■ THE EXERCISE
Rewrite the rows below as a JSON list of strings, with one string for each line and blank lines omitted. Leave the pictures out of the list.

■ RECORDED INFORMATION
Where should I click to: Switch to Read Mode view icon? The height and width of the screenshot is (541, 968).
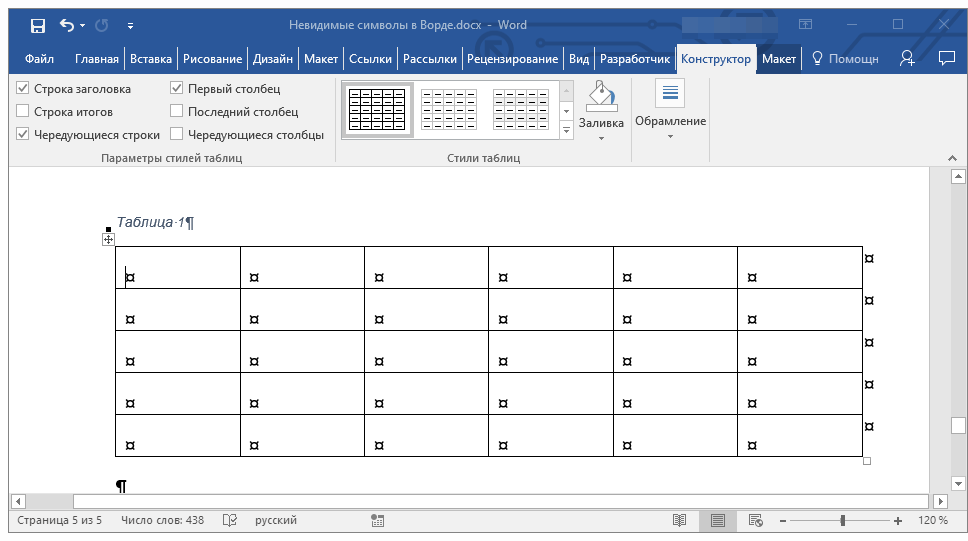pos(680,521)
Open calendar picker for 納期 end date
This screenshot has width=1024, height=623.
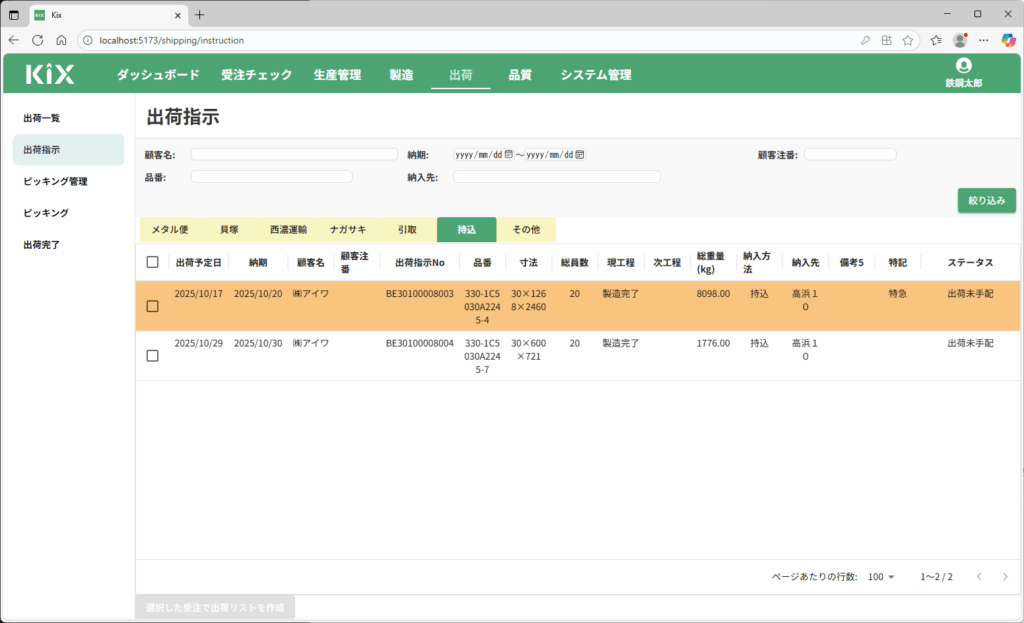580,155
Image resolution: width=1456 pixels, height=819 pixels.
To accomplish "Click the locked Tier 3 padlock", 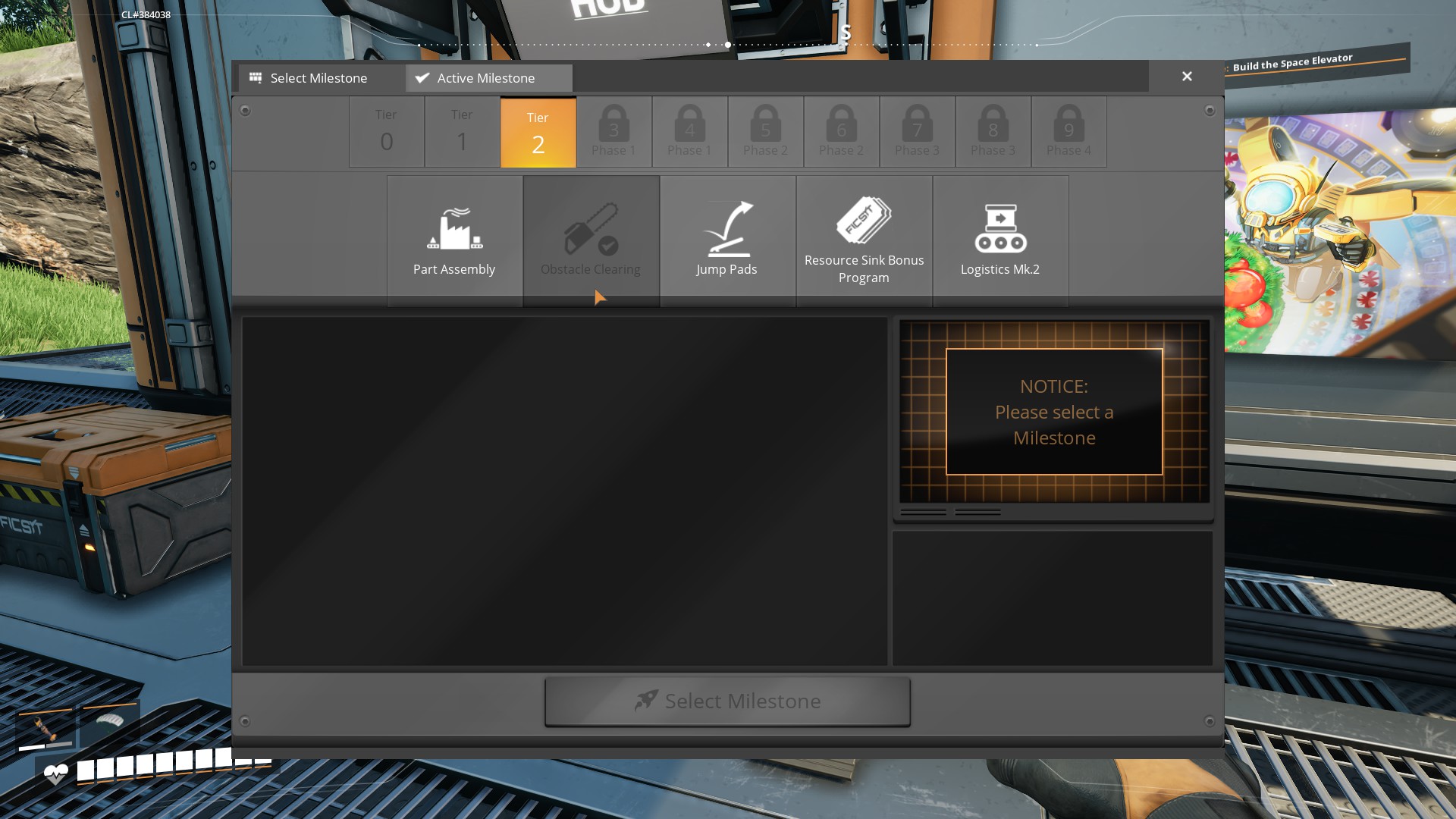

■ RESULT
[
  "Where should I click to: Switch to Read Mode view icon? The height and width of the screenshot is (541, 968).",
  "pos(680,521)",
  "Open calendar picker for 納期 end date",
  "This screenshot has width=1024, height=623.",
  "580,155",
  "Image resolution: width=1456 pixels, height=819 pixels.",
  "To accomplish \"Click the locked Tier 3 padlock\", "
]